= Exercise directions =
Produce a copy of every line in the records that holds the string "computer".

____

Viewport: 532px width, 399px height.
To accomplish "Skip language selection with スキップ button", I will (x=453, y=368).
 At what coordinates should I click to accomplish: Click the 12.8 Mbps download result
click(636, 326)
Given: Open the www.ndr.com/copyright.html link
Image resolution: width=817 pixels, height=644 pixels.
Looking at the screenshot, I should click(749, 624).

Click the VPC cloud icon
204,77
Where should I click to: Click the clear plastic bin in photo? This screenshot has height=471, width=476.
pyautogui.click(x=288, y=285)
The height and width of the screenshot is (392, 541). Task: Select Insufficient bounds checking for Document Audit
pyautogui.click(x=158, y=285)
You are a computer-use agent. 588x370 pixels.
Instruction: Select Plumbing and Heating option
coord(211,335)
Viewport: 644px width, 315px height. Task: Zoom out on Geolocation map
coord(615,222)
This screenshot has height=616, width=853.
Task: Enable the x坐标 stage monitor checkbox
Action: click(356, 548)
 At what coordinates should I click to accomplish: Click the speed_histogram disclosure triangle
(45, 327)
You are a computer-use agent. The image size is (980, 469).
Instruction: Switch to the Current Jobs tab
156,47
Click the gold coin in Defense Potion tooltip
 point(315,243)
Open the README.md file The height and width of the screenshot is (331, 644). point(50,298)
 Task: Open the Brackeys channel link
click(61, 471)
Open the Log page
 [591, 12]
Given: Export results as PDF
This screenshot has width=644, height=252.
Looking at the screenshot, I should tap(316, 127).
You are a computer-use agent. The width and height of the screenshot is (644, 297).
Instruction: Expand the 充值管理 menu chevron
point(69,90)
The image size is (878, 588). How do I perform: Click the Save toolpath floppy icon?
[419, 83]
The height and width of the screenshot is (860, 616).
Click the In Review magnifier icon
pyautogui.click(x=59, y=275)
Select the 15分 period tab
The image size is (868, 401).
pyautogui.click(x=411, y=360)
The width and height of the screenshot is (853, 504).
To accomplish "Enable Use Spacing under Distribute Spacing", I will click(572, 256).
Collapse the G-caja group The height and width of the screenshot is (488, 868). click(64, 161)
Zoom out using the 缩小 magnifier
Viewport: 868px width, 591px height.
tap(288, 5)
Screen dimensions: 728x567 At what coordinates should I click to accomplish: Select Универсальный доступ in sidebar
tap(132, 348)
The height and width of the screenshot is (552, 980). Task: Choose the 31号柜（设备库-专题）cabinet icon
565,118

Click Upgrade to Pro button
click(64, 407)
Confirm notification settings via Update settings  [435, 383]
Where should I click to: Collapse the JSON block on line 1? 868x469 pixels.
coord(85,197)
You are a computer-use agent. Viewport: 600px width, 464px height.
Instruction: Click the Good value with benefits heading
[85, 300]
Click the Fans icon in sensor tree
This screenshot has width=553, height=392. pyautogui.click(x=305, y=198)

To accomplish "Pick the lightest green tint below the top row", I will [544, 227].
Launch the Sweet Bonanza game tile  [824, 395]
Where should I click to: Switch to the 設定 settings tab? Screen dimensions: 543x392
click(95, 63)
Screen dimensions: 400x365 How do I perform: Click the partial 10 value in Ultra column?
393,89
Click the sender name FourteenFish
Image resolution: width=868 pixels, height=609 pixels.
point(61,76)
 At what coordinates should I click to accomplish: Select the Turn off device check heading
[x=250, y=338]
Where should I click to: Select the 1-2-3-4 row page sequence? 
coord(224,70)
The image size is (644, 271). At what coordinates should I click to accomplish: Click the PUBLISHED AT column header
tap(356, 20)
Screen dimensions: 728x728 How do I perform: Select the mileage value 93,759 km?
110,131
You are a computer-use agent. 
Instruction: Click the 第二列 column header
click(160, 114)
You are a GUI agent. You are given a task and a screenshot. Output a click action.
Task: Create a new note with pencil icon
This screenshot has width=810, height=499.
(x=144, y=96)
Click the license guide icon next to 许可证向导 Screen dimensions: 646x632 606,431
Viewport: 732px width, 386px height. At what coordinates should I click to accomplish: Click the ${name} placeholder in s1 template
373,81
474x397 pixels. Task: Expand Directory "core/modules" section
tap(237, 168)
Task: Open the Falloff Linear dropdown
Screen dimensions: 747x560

____

= Written answer =
You are a computer-use agent. 588x370 pixels.
You are a computer-use agent. The image size is (980, 469).
You are a computer-use agent. The width and height of the screenshot is (644, 297).
You are a computer-use agent. Viewport: 600px width, 464px height.
You are a computer-use agent. 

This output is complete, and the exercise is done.